Efficiency - Did it take a reasonable path, or waste tokens on loops?

Chip Huyen's observation applies here: "The journey from 0 to 60 is easy, whereas progressing from 60 to 100 becomes exceedingly challenging." Agents that work 80% of the time in demos often work 40% of the time in production because the evaluation didn't stress-test edge cases.

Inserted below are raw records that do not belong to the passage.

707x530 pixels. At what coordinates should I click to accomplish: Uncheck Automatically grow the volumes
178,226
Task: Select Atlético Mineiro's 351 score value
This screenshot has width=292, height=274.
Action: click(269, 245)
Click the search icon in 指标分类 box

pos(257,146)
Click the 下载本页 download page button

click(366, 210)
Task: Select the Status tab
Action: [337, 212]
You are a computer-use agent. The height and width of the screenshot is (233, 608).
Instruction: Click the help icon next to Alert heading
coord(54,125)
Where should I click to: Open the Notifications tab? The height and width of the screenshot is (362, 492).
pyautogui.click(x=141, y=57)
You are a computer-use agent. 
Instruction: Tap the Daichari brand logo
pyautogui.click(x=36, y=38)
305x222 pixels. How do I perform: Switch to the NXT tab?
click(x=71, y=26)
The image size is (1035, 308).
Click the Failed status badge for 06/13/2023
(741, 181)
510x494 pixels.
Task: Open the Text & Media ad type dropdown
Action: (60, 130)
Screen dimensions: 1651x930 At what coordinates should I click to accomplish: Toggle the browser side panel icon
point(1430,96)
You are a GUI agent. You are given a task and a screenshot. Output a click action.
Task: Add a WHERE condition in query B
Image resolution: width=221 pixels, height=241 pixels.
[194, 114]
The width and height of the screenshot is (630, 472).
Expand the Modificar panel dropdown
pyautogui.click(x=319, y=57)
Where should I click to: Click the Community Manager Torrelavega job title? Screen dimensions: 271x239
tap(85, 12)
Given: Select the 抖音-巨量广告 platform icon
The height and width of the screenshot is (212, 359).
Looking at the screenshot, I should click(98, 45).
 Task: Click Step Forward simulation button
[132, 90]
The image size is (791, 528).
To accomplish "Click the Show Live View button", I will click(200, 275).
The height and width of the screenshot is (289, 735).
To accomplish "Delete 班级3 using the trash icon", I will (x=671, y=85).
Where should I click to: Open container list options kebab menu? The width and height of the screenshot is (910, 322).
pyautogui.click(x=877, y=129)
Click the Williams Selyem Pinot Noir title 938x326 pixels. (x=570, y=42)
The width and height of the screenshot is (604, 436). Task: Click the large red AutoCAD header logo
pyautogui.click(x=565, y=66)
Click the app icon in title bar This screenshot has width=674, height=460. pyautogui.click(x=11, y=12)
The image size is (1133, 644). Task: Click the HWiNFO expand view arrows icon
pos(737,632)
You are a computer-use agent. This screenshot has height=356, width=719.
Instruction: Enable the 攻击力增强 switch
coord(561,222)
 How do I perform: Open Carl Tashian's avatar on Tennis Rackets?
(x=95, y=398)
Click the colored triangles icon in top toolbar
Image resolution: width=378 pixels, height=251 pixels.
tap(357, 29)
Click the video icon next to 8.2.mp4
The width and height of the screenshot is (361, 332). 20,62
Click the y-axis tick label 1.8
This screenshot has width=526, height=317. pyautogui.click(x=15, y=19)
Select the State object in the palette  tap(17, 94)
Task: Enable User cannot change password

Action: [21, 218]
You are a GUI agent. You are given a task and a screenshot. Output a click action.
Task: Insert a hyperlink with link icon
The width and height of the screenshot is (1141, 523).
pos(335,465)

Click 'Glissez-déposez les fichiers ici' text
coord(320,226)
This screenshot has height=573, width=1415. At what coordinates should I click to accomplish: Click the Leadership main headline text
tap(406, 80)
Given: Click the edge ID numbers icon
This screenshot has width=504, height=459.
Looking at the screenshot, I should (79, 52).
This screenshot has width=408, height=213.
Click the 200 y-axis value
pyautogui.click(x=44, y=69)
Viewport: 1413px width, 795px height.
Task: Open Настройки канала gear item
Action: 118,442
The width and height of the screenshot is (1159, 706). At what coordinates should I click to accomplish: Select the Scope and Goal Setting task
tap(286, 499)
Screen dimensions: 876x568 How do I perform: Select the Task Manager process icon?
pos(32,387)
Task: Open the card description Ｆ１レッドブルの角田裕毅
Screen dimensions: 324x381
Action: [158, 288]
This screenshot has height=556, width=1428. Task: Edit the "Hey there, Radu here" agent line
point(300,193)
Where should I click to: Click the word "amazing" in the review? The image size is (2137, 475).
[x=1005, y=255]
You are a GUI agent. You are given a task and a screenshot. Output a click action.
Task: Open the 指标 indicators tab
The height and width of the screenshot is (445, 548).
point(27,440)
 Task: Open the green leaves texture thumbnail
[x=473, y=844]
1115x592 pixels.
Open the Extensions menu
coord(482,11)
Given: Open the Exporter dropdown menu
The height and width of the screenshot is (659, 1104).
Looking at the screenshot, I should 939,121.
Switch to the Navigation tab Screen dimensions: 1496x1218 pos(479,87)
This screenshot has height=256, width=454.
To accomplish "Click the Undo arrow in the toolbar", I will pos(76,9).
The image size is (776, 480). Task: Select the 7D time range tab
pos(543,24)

For autonomous agents, include adversarial test cases:

Ambiguous queries where multiple tools could apply
Queries requiring multi-step reasoning with opportunities to go wrong
Queries where the correct answer is "I don't know" or "I can't do that"
Queries designed to trigger known failure modes

The Evaluation Playbook CIOs Actually Need

If you're evaluating an AI agent for production deployment - whether building internally or buying from a vendor - here's the checklist:

Before Deployment:

Error analysis completed on pilot data (minimum 100 failure examples categorized)
Custom evaluators built for top 5 failure modes
Each evaluator validated against human judgment (correlation > 0.7)
Level 1 assertions covering structural requirements
Level 2 model-based evals for quality dimensions
Baseline human evaluation scores established

During Deployment:

Assertions running on every code change
Model-based evals running nightly
Human evaluation sample (20-50 cases) weekly for first month
Monitoring for score drift and new failure patterns

Ongoing:

Quarterly recalibration of evaluators against fresh human labels
Error analysis refresh when new failure modes emerge
Evaluation coverage expansion as use cases grow

Red Flags When Evaluating Vendors:

Can't explain their evaluation methodology beyond "we use GPT-4 to judge"
Quote generic metrics (BLEU, ROUGE) as primary quality indicators
No human-in-the-loop evaluation process
Can't show correlation data between their evals and human judgment
Evaluation doesn't cover your specific failure modes

The organizations deploying AI agents successfully aren't the ones with the most sophisticated models. They're the ones with the most rigorous evaluation pipelines - pipelines built on error analysis, validated against human judgment, and continuously recalibrated against production reality.

The metrics might be green. The question is whether they're measuring what matters.